Il faudrait créer une progressivité dans les prélèvements sociaux et fiscaux pour les nombreuses PME de moins de 100 salariés par exemple. Revoir les seuils sociaux également notamment lors du passage de 49 à 50 salariés.

Les pays anglo-saxons semblent avoir une tradition plus libérale que la France. Au-delà des contraintes administratives, n’y a-t-il pas un problème culturel ?

La France entretient un rapport au travail et à l'argent radicalement différent des pays anglo-saxons. Ce problème culturel remonte à notre culture féodale et aristocratique, ce que le sociologue Philippe d’Iribarne appelle "la logique de l’honneur". En effet les élites, depuis l’Ancien Régime, associent le travail à une notion d’honneur, tandis que les Anglo-saxons – plutôt de culture protestante – trouvent  normal de gagner de l'argent, ce qui n’est finalement qu’une récompense méritée pour un travail fourni. De plus, ils sont bien plus pragmatiques, c’est-à-dire que créer une entreprise, être consultant pour une autre, puis acheter une ferme afin d’élever des chevaux ne sont pas, pour eux,  des activités incompatibles dans une carrière professionnelle. Au contraire, en France, la carrière en dents de scie est très mal vue, elle est synonyme d’instabilitéL'image du travailleur indépendant est celle d'un autodidacte qui n’a pas eu les moyens de se lancer dans des études supérieures.

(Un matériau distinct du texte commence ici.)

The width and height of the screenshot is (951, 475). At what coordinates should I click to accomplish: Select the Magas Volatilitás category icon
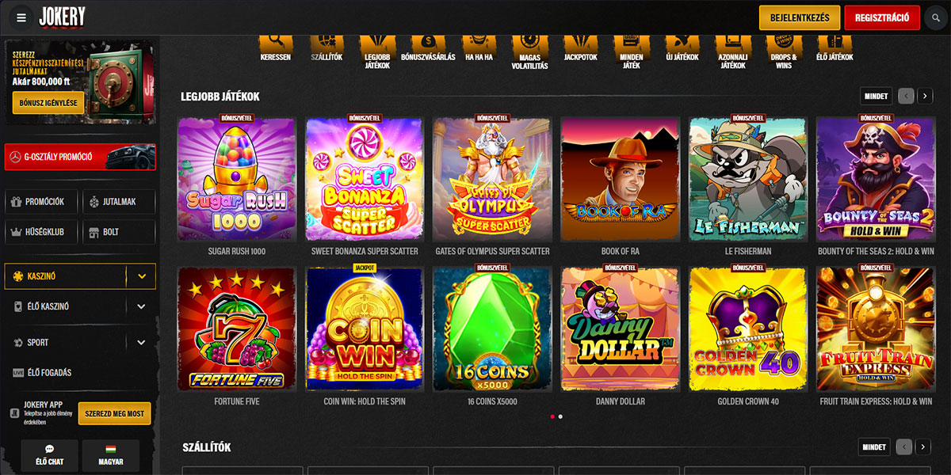click(x=529, y=40)
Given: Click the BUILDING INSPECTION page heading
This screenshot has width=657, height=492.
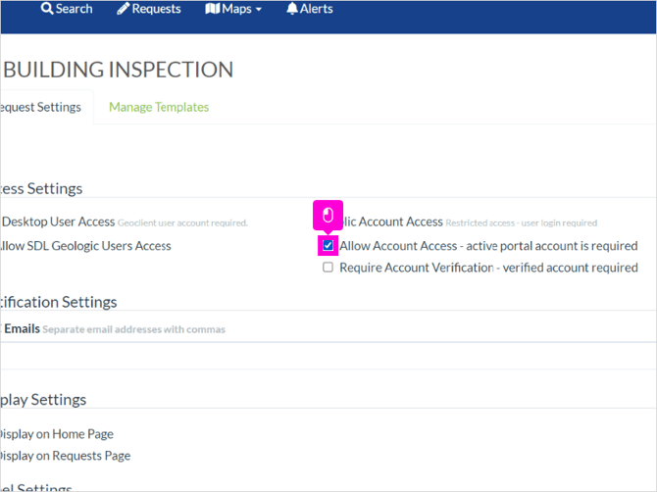Looking at the screenshot, I should (x=118, y=70).
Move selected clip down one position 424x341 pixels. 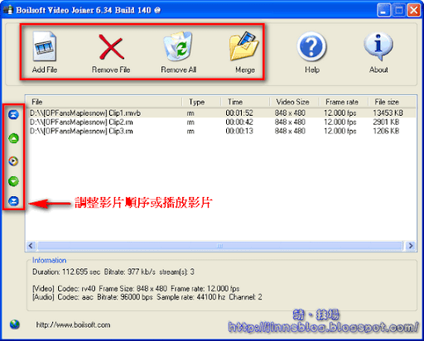pyautogui.click(x=13, y=181)
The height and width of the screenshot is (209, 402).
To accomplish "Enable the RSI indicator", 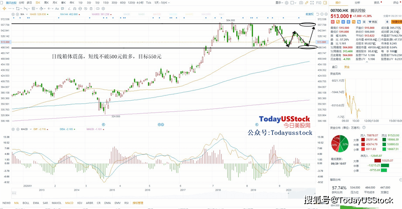I will click(126, 202).
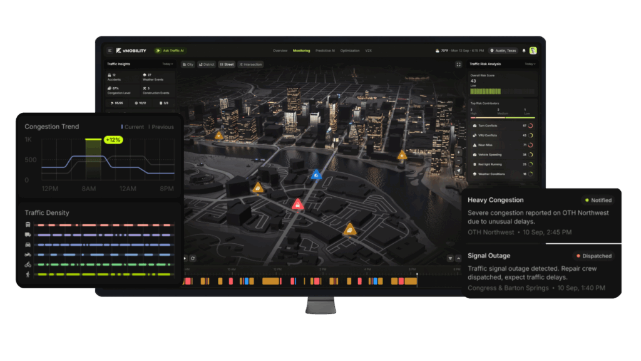The width and height of the screenshot is (641, 361).
Task: Click the fullscreen map icon
Action: point(458,64)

Depuis les années 1990/2000 avec les transformations économiques, l’apparition des technologies numériques par exemple qui ont métamorphosées le marché, la vision des Français sur l’entrepreneuriat évolue. Des écoles comme HEC ou l’ESSEC forment désormais des  créateurs d’entreprise. Malgré tout, notre culture étatique étant fortement élitiste, nous sommes en retard dans cette mutation.

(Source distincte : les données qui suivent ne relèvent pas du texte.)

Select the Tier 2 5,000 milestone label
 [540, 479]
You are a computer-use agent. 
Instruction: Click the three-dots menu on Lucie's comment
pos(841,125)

Enfin, notons que chez les Anglo-saxons, un particulier peut facilement investir dans une entreprise alors qu’en France, cet investissement rentrerait dans les 10 000 euros que les ménages peuvent utiliser dans les services. Entre payer la nourrice ou engager des fonds dans la nouvelle entreprise de son cousin… le choix est malheureusement vite fait. Si cette aide était exonérée d’impôt, l’entrepreneuriat aurait de beaux jours devant lui.